The next step

I have worked from the live nude periodically since the early 1970's. This blog started August 9th, 2012 in my second year of working almost exclusively from the figure.

In the fall of 2015 I reintroduced still lifes and an occasional cityscape into my painting repertoire. Rather than abandon this figure blog or start a new one I decided to add them to the conservation.

All drawings and paintings posted on this blog were done entirely from live models or on location.

Sunday, April 20, 2014

A Moving Target

I once read about a student complaining to a teacher during a figure painting class that upon returning form a break the model had moved. The teacher advised the student to "change your painting". While the finished product is stationary the process of working from life in any extended pose involves a moving target. This state of flux is a large part of what makes live sessions so compelling.

In my experience good models can hold really still for about thirty minutes - sometimes longer if the pose isn't too stressful. At some point models and artists need to take breaks. Frequent breaks are best so body parts don't get stressed. Returning to pose things are almost never the same. This is particularly pronounced in multi-day sittings. During a live session you have to be willing to make adjustments in real time.

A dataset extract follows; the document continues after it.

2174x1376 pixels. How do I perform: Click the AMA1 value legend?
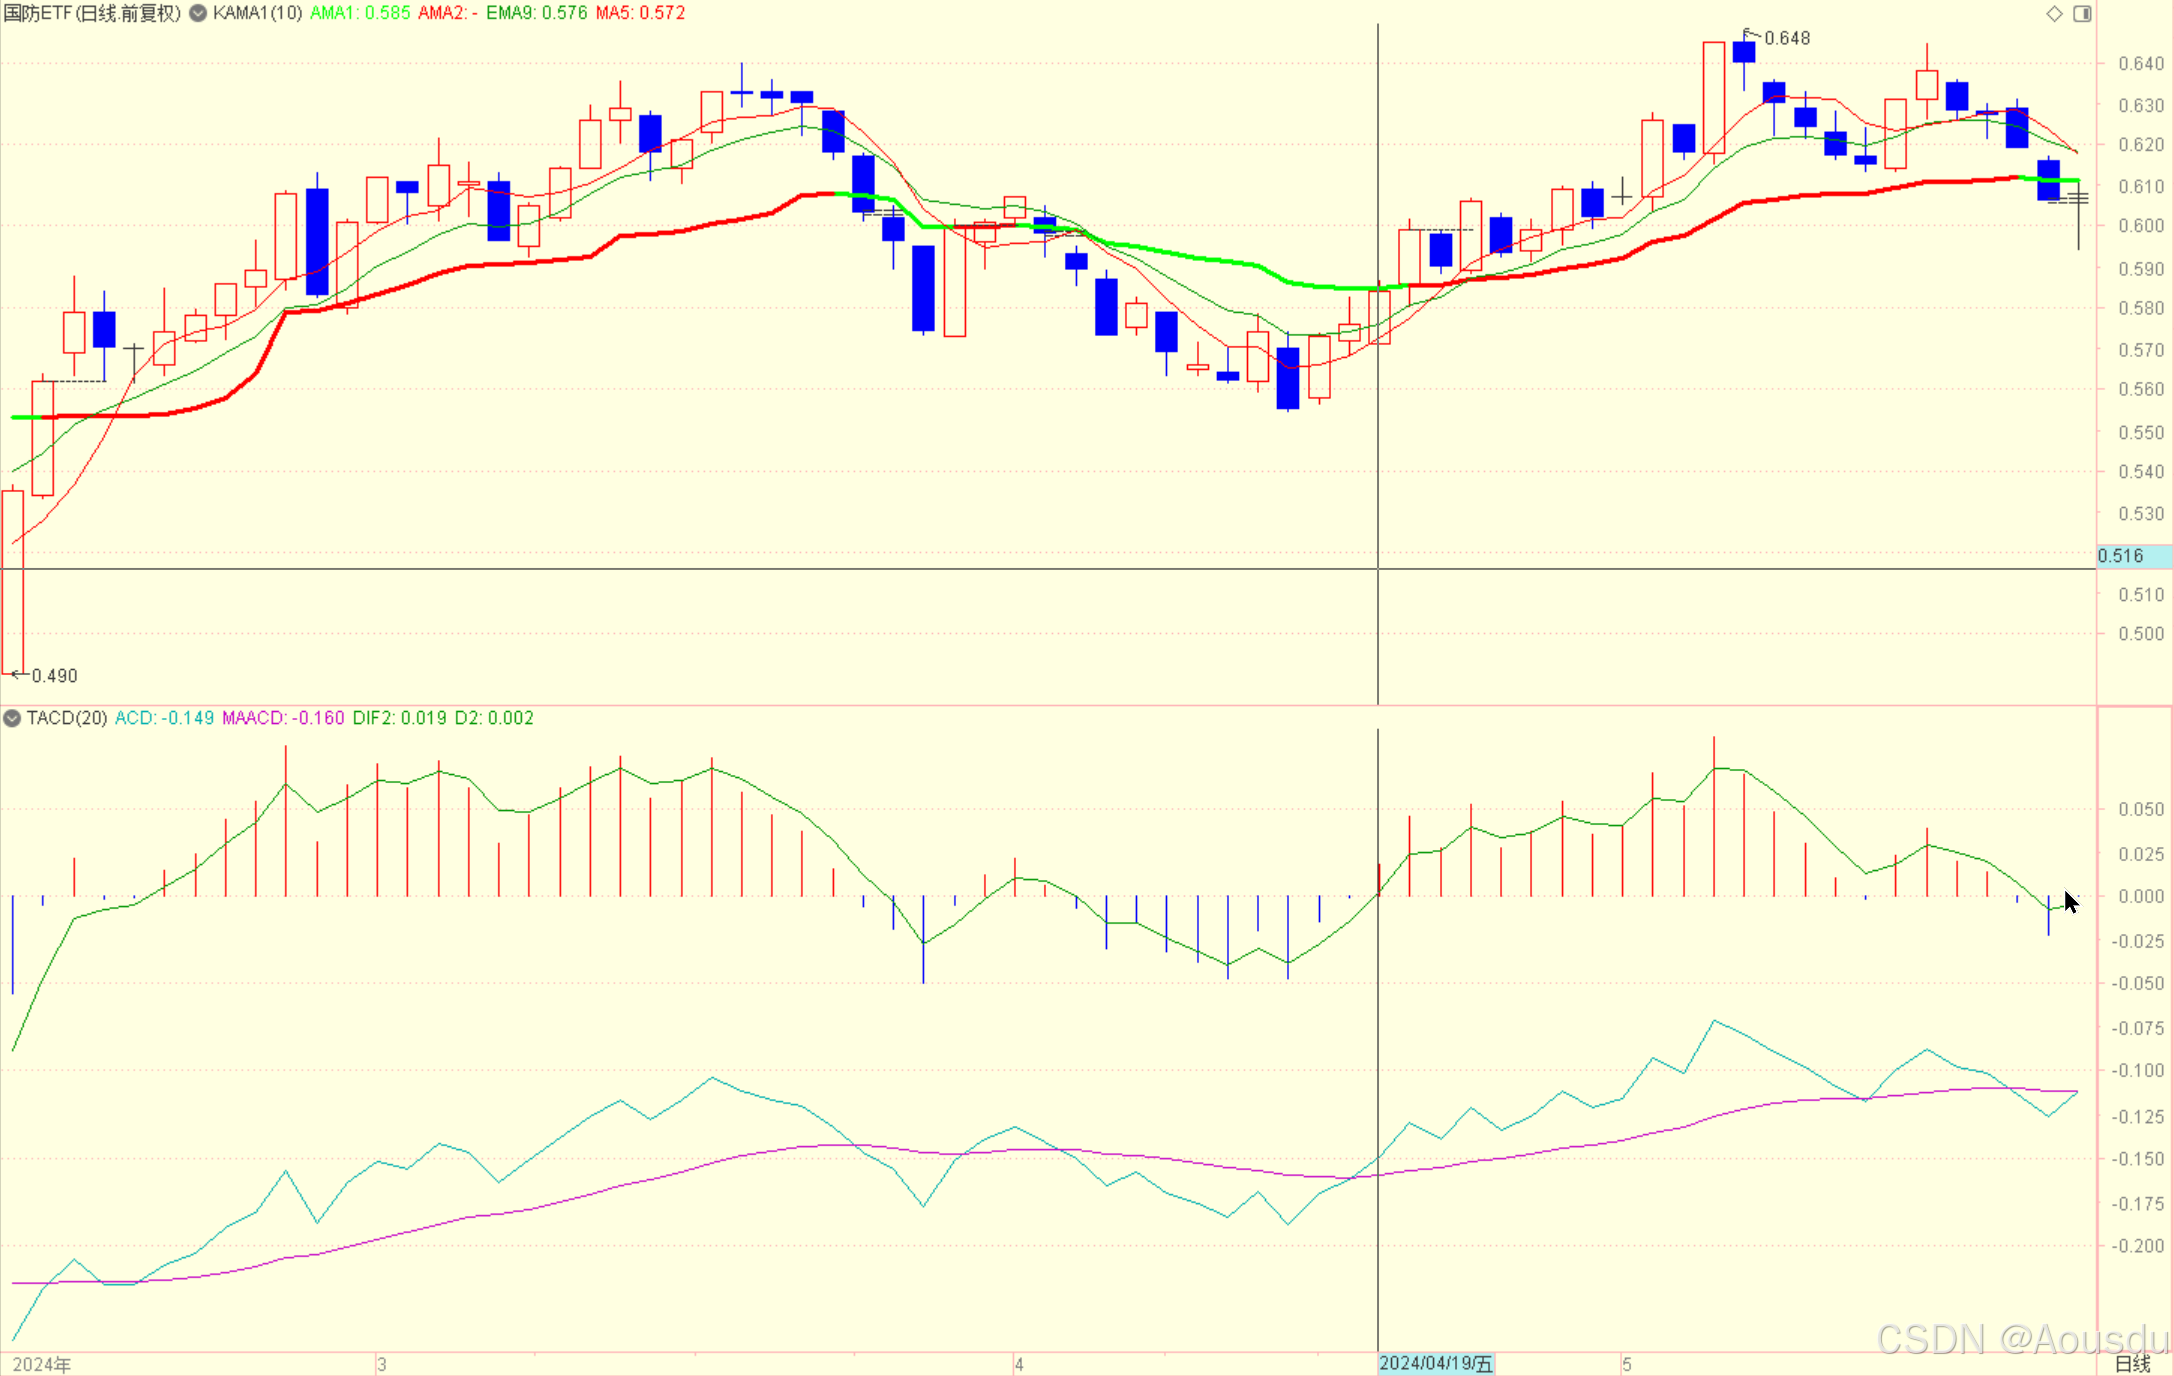360,13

Nude Study, (day one), oil on canvas, 11" X 10", 2013


Day two

For the above painting I was setting up my pallet when the model got in pose for a second sitting. She captured the original pose but it was obvious her head and top hand were different. She looked very natural and comfortable so rather than try to recreate the original pose I decided to paint it the new way. I can't really say the second pose is better but I like the natural slump of her chin on her hand.

Usually pose shifts aren't so dramatic but sometimes even subtle differences can necessitate making significant changes.